» ASSIGNMENT
Check which lines of the entries that follow hold "computer", then give the number of those lines and nothing more.

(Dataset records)

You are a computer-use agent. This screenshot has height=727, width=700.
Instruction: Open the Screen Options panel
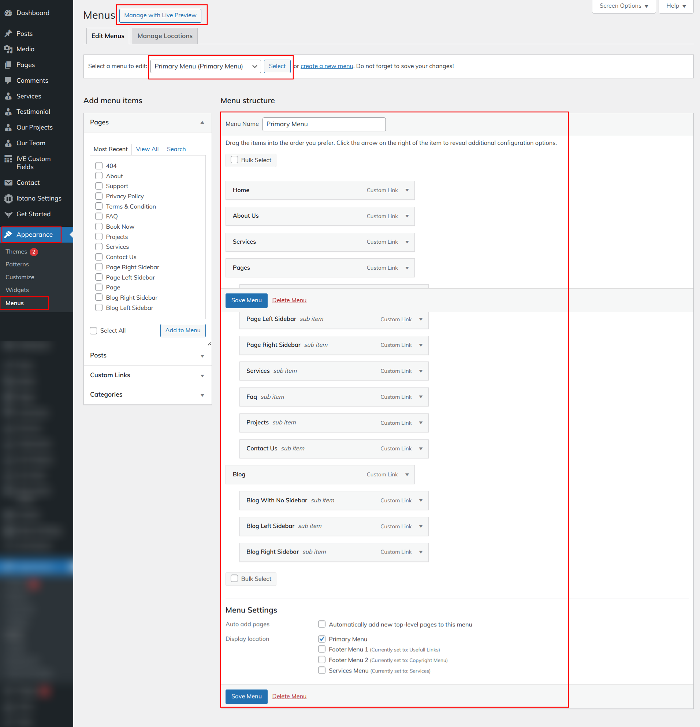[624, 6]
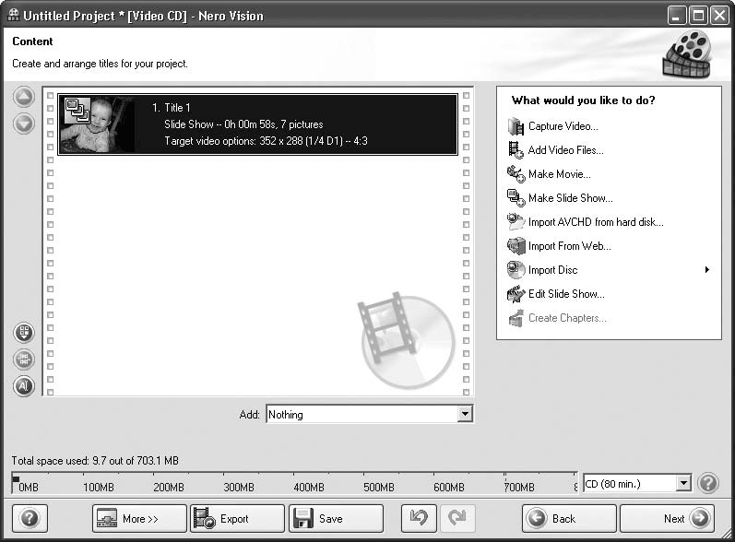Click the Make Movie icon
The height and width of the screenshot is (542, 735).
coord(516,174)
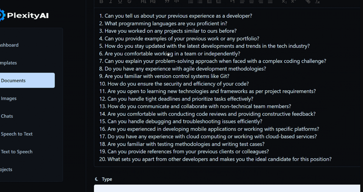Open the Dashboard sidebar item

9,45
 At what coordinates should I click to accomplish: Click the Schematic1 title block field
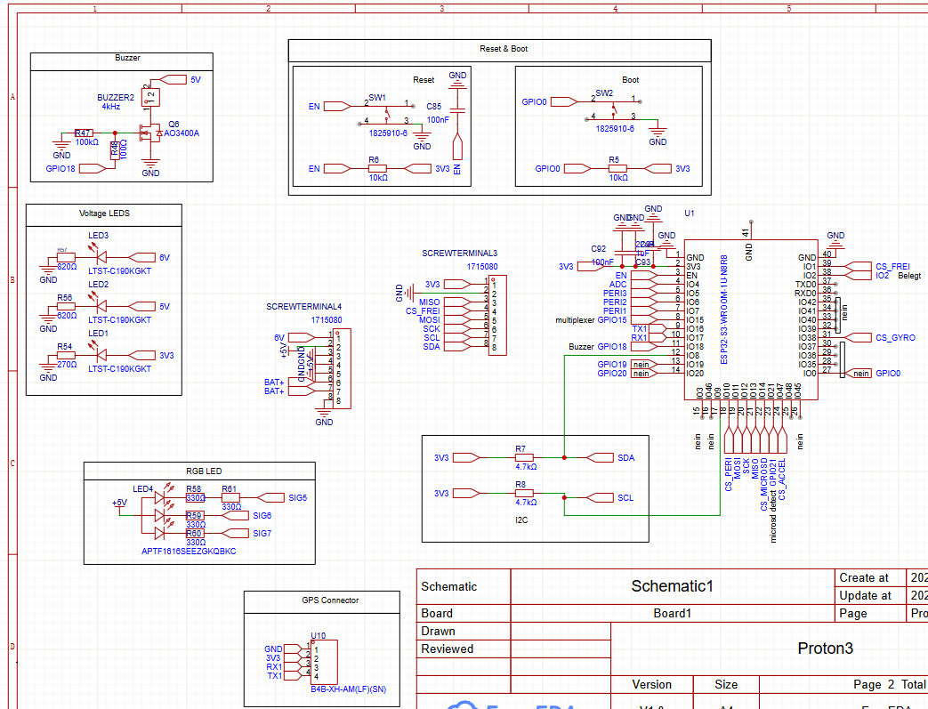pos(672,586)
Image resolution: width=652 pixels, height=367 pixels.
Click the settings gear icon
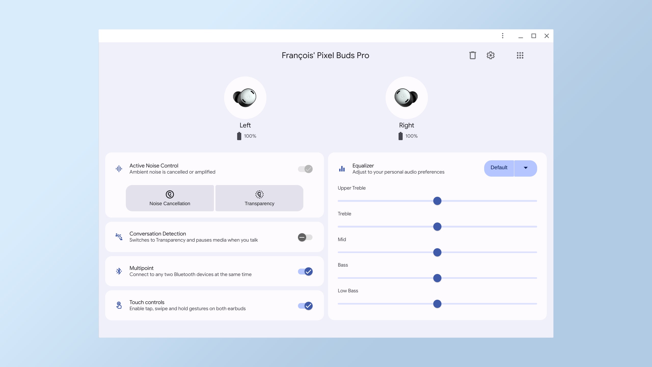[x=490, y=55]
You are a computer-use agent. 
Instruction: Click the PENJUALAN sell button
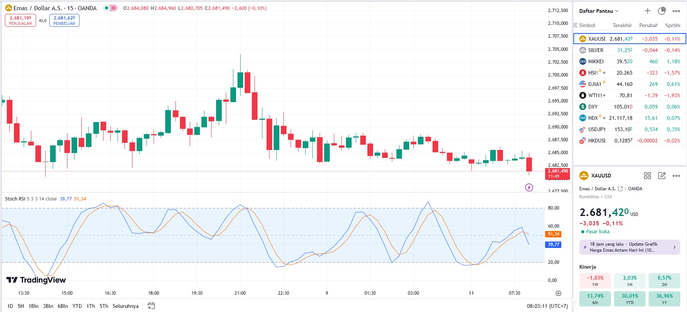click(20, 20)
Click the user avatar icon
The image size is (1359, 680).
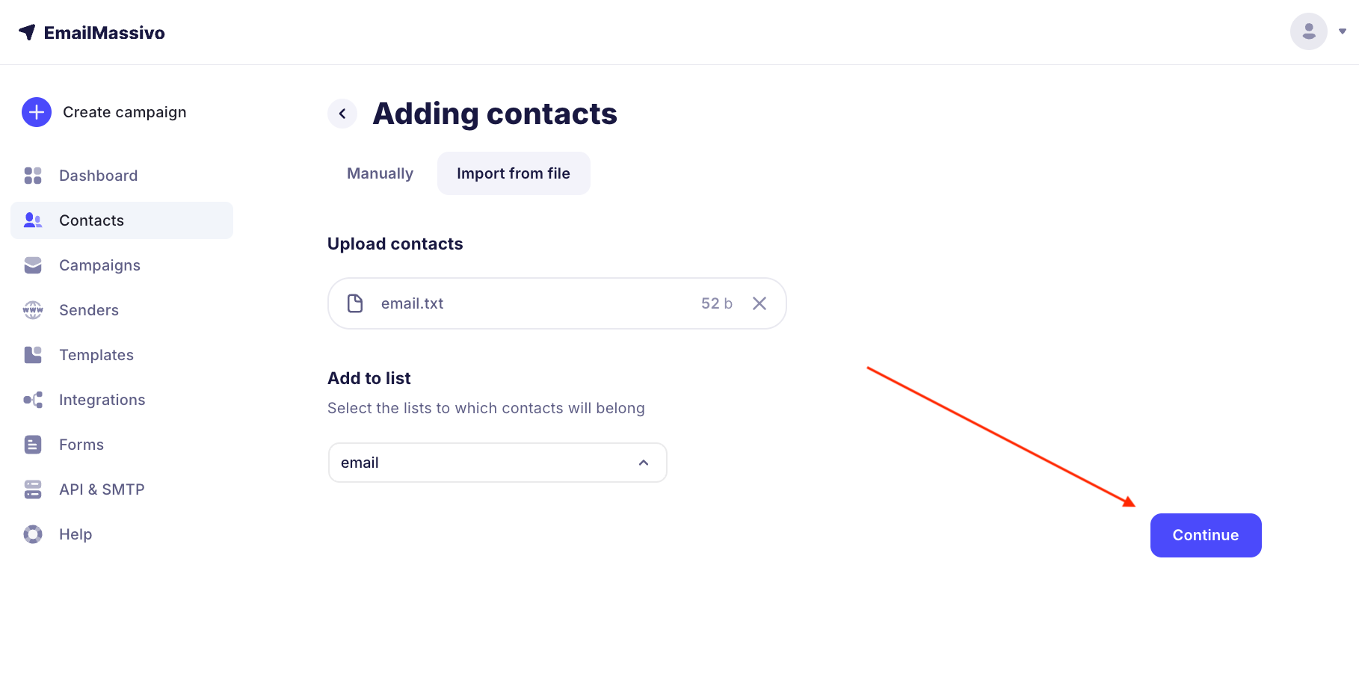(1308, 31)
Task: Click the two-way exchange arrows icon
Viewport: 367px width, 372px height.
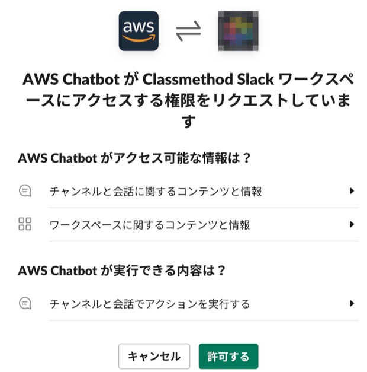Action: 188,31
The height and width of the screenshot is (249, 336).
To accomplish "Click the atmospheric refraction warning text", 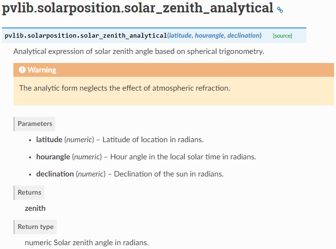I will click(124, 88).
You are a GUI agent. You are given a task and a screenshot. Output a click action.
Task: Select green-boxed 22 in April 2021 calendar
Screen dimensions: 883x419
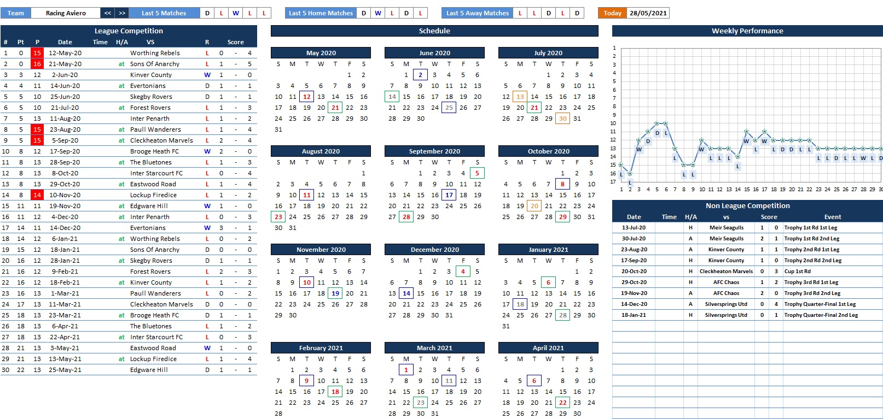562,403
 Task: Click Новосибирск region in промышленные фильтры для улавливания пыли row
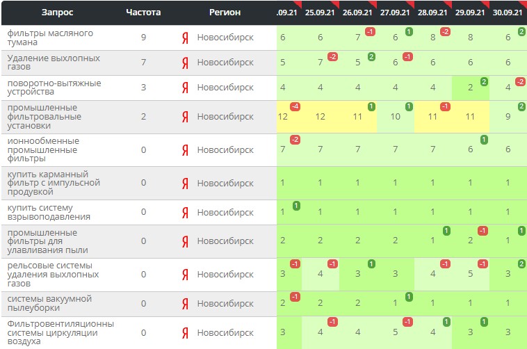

==

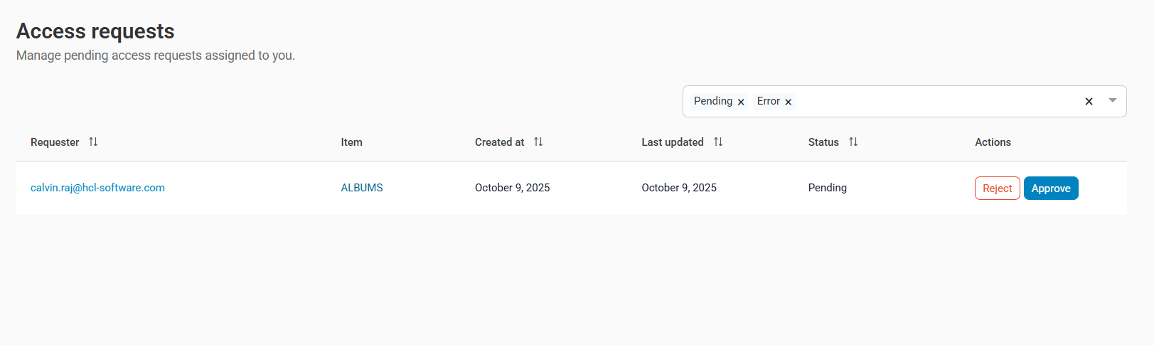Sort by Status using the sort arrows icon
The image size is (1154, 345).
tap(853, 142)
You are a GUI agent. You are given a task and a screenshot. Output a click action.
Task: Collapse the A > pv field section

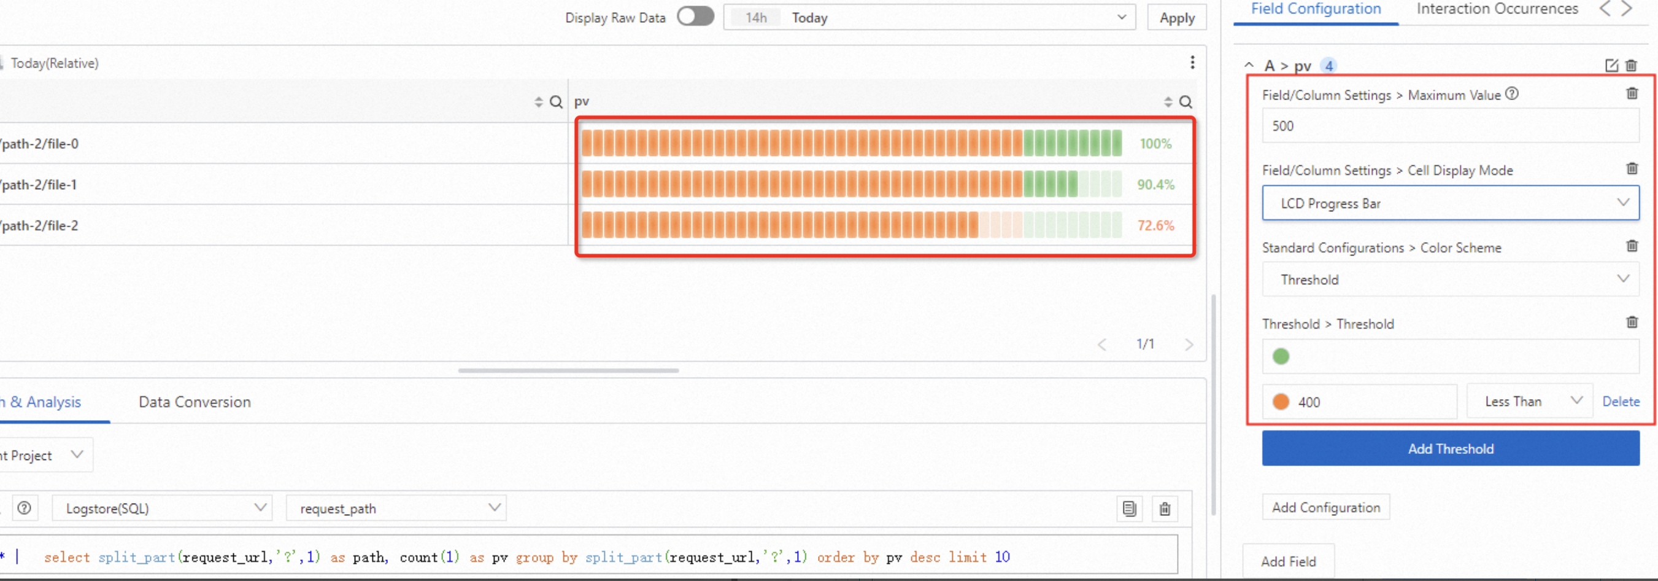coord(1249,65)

» REPLY
2